┌──
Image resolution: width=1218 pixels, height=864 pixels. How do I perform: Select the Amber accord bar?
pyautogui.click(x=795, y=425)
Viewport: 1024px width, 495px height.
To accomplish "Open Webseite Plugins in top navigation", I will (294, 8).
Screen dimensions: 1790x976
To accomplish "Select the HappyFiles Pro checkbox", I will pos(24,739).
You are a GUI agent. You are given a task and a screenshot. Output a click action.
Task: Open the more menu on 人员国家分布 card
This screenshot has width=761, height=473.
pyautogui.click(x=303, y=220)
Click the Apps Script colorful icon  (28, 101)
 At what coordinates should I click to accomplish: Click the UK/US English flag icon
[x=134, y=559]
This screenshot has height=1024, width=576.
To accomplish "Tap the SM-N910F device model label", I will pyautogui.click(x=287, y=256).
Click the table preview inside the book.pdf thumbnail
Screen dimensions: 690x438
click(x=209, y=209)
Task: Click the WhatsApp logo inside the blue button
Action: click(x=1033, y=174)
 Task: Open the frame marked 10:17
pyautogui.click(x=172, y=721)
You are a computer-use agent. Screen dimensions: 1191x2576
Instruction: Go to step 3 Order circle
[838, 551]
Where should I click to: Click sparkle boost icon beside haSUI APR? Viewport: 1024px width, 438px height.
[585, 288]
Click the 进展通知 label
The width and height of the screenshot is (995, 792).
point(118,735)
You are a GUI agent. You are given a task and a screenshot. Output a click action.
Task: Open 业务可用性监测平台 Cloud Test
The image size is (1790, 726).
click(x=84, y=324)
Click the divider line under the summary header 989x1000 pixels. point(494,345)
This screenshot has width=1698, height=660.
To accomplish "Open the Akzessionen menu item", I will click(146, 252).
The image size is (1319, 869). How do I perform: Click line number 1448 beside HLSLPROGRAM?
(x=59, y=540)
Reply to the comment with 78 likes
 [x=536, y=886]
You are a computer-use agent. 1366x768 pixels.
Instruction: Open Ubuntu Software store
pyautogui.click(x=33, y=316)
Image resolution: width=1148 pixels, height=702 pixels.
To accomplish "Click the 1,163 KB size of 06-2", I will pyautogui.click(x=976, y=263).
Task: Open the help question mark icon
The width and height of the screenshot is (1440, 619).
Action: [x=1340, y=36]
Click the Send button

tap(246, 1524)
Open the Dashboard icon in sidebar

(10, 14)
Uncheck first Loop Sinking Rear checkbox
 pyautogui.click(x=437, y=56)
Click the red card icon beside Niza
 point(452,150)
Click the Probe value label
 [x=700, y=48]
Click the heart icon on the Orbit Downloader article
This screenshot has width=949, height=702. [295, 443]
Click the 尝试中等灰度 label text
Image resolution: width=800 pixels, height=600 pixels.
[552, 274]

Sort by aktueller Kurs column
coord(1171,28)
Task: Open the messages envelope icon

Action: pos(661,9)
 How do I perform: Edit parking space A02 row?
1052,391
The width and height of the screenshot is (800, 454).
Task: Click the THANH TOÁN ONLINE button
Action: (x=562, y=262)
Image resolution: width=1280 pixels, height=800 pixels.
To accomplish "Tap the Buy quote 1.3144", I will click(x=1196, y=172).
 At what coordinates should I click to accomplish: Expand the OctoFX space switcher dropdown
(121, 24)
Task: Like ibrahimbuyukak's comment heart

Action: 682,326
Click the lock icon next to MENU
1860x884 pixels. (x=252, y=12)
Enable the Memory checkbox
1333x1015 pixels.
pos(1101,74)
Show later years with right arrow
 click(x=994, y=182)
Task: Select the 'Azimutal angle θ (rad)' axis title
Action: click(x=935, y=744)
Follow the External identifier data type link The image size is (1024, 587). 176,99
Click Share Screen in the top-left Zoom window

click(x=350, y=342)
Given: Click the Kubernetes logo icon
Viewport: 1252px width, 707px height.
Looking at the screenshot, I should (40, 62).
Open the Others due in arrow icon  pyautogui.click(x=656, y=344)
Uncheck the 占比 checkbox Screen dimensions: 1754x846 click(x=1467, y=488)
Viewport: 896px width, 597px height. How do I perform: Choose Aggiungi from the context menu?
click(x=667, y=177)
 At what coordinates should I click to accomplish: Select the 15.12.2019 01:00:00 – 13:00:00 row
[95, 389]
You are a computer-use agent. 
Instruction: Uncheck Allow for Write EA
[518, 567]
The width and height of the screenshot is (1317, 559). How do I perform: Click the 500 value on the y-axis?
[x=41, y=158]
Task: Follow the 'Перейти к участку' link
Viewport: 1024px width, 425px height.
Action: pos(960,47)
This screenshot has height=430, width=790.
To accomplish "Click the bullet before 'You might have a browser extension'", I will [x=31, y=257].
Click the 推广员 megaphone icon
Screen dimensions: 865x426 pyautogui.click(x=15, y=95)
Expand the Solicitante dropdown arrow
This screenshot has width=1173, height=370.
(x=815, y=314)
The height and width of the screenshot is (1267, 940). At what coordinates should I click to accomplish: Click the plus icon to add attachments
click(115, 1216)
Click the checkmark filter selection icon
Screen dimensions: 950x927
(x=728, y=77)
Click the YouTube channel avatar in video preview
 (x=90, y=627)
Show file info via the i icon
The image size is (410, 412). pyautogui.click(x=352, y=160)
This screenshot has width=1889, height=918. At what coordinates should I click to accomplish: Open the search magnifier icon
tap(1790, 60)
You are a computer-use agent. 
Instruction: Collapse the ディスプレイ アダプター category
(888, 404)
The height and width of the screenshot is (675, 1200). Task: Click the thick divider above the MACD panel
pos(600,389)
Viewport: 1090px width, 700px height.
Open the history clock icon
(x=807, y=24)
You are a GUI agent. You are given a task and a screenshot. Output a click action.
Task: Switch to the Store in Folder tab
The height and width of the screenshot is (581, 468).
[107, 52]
└──
▸ **EXERCISE DETAILS**: Extract exactly and only the lines above from the line containing "The image size is (1319, 869)." through the line containing "Given: Click the Kubernetes logo icon", both end lines included.

▸ **OUTPUT FOR THIS EXERCISE**:
The image size is (1319, 869). How do I perform: Click line number 1448 beside HLSLPROGRAM?
(x=59, y=540)
Reply to the comment with 78 likes
 [x=536, y=886]
You are a computer-use agent. 1366x768 pixels.
Instruction: Open Ubuntu Software store
pyautogui.click(x=33, y=316)
Image resolution: width=1148 pixels, height=702 pixels.
To accomplish "Click the 1,163 KB size of 06-2", I will pyautogui.click(x=976, y=263).
Task: Open the help question mark icon
The width and height of the screenshot is (1440, 619).
Action: [x=1340, y=36]
Click the Send button

tap(246, 1524)
Open the Dashboard icon in sidebar

(10, 14)
Uncheck first Loop Sinking Rear checkbox
 pyautogui.click(x=437, y=56)
Click the red card icon beside Niza
 point(452,150)
Click the Probe value label
 [x=700, y=48]
Click the heart icon on the Orbit Downloader article
This screenshot has width=949, height=702. [295, 443]
Click the 尝试中等灰度 label text
Image resolution: width=800 pixels, height=600 pixels.
[552, 274]

Sort by aktueller Kurs column
coord(1171,28)
Task: Open the messages envelope icon

Action: pos(661,9)
 How do I perform: Edit parking space A02 row?
1052,391
The width and height of the screenshot is (800, 454).
Task: Click the THANH TOÁN ONLINE button
Action: (x=562, y=262)
Image resolution: width=1280 pixels, height=800 pixels.
To accomplish "Tap the Buy quote 1.3144", I will click(x=1196, y=172).
 At what coordinates should I click to accomplish: Expand the OctoFX space switcher dropdown
(121, 24)
Task: Like ibrahimbuyukak's comment heart

Action: 682,326
Click the lock icon next to MENU
1860x884 pixels. (x=252, y=12)
Enable the Memory checkbox
1333x1015 pixels.
pos(1101,74)
Show later years with right arrow
 click(x=994, y=182)
Task: Select the 'Azimutal angle θ (rad)' axis title
Action: click(x=935, y=744)
Follow the External identifier data type link The image size is (1024, 587). 176,99
Click Share Screen in the top-left Zoom window

click(x=350, y=342)
Given: Click the Kubernetes logo icon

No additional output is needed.